Members
- Michael Brown (Fall & Winter Quarter)
- Parwati Martin
- Aja Sutton
- Alexandra Yanson
Fall Quarter
- With the Colloquium Committee, we co-sponsored an intra-department roundtable and
workshop on teaching during the 2020 Presidential Election season. Faculty, staff, and graduate students discussed and debated strategies for handling questions of race and justice emerging in the classroom during the season. - The Office of Equity and Justice in the Graduate School held three workshops, which we and the GPC attended:
- Holistic Admissions (10/29),
- Supporting BIPOC Students (11/18), and
- Affinity Groups (12/16).
- Resources can be found here.
Winter Quarter
- We invited those teaching in the department to use the Department of Geography
Teaching and Learning Equity Assessment tool to appraise (and revise) their course content to enhance racial equity. Everyone who provided feedback on the process expressed how helpful it was in providing an explicit, systematic means to addressing and correcting DEI issues in their teaching. Here are some excerpts from the feedback:
- The framework prompted me to revise my usual syllabus blurb on diversity/equity – the old version was a bit more focused on prompting people to be nice to one another (also important but...), and needed to be more specific in naming structural exclusions like race, gender, ability, and emphasize equity over inclusion.
- Creating community norms is part of my usual practice for setting up seminars -
the assessment prompted me to think about the how those might be meaningful revisited throughout the quarter. - The [assessment tool] prompted me to notice that I don’t point up what they can expect of me - so future version of my syllabus will include text on how I determine final grades, what kind of feedback students can expect from me, what kinds of engagements and outputs tend to result in what kinds of scores on the 4.0 scale in my grad seminars. I think this is best handled in narrative form, and I will build it out for next year – this is most crucial for incoming students who are both new to 4.0 system AND grad seminar grading.

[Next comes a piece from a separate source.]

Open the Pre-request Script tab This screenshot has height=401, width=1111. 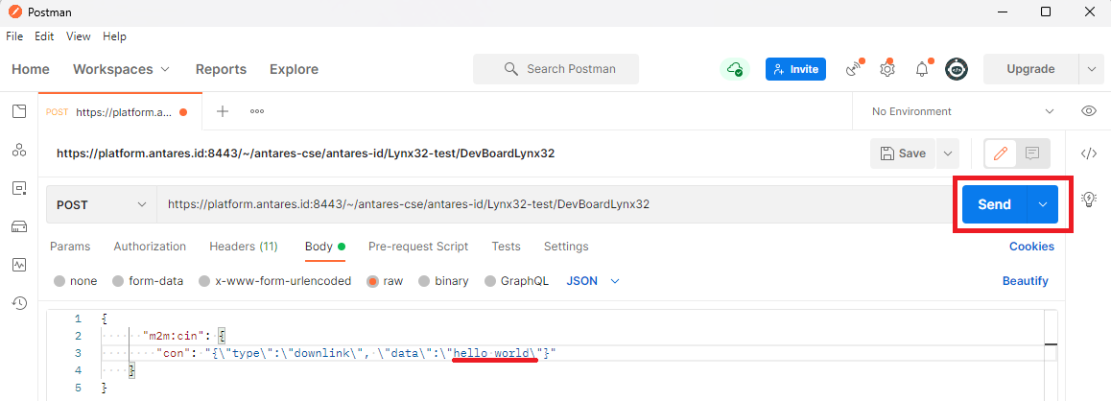pos(418,247)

- Overall, the assessment prompted me to realize that as a general rule, my grad syllabi are far less attentive to access and equity questions than my undergrad syllabus, especially in terms of demystifying academic work at graduate level. This definitely needs attention in future iterations. We know that grad education often seems to have a 'hidden curriculum' - things that students are assumed to know or supposed to figure out without us telling them. So I want to think more about how my grad seminar syllabi, and our seminar sessions can help me these hidden things explicit (e.g. when authors visit, ask them to talk about their publication, review and revision process; ask visiting academics to talk about their trajectories).
- I spent a great deal more time this year explicitly ending lectures and discussion with discussions of why we were doing the things we did (readings, points of discussion, etc.). The seminar became much, much more student-centered.
- Taking the section on care and racial equity to heart, I deliberately reached out the students who required extra help or flexibility at multiple times during the quarter. This allowed me to appreciate the different struggles and penury some students are coping with.
- I redesigned my assignments to be more flexible and student-driven. I learned a lot from how and where students took them.
- I had to completely restructured my class this past quarter. I used the Equity-Assessment Tool as a guide to further racial diversity in the readings --in terms of both authors as well as places and their case studies across the globe. While there was some complaints about objectivity, the overall response from the students was positive.
- The framework prompted me to revise my usual syllabus blurb on diversity/equity – the old version was a bit more focused on prompting people to be nice to one another (also important but...), and needed to be more specific in naming structural exclusions like race, gender, ability, and emphasize equity over inclusion.
- Four workshops were held by the Office of Equity and Justice in the Graduate School, which we and the GPC attended:
- Cross-Racial Mentoring (1/13),
- Implicit Bias in Graduate Admissions (2/3),
- BIPOC Graduate Student Mental Health (3/8), and
- Equity Graduate-Education Audit (3/10)
- Resources can be found here.
- This quarter the Office of Equity and Justice called for a graduate-student liaison from the Department of Geography . Natalie Vaughn-Wynn agreed to serve in this role.
Spring Quarter
- The Office of Equity and Justice held a two-day summit on Equity in Graduate Education (4/14-4/15). It also held a final workshop for the year titled “Towards Effective Mentorship Practices”
- We hosted an intra-department workshop on "Community Building and Belonging in the Geography Department." The event was hosted by Dr. Anu Taranath. Before the event Dr. Taranath surveyed the department members anonymously on the following topics: what conversations are not happening, hesitations about the workshop, what information we would like to get from the event, and what imbalances exist in the department. She shared some of the responses anonymously and people contributed by reiterating or elaborating on them. There was broad agreement on several themes for future work in the department. People wanted greater transparency around policies and decision-making in the department. Graduate students pressed senior white faculty to address their privileges, especially around service and care work and community in the department. Widespread support for increasing the number of BIPOC faculty and graduate students in the department. People discussed the difficulty in having these conversations not merely because of structural power inequities, but also doing them remotely via Zoom due to the Covid pandemic.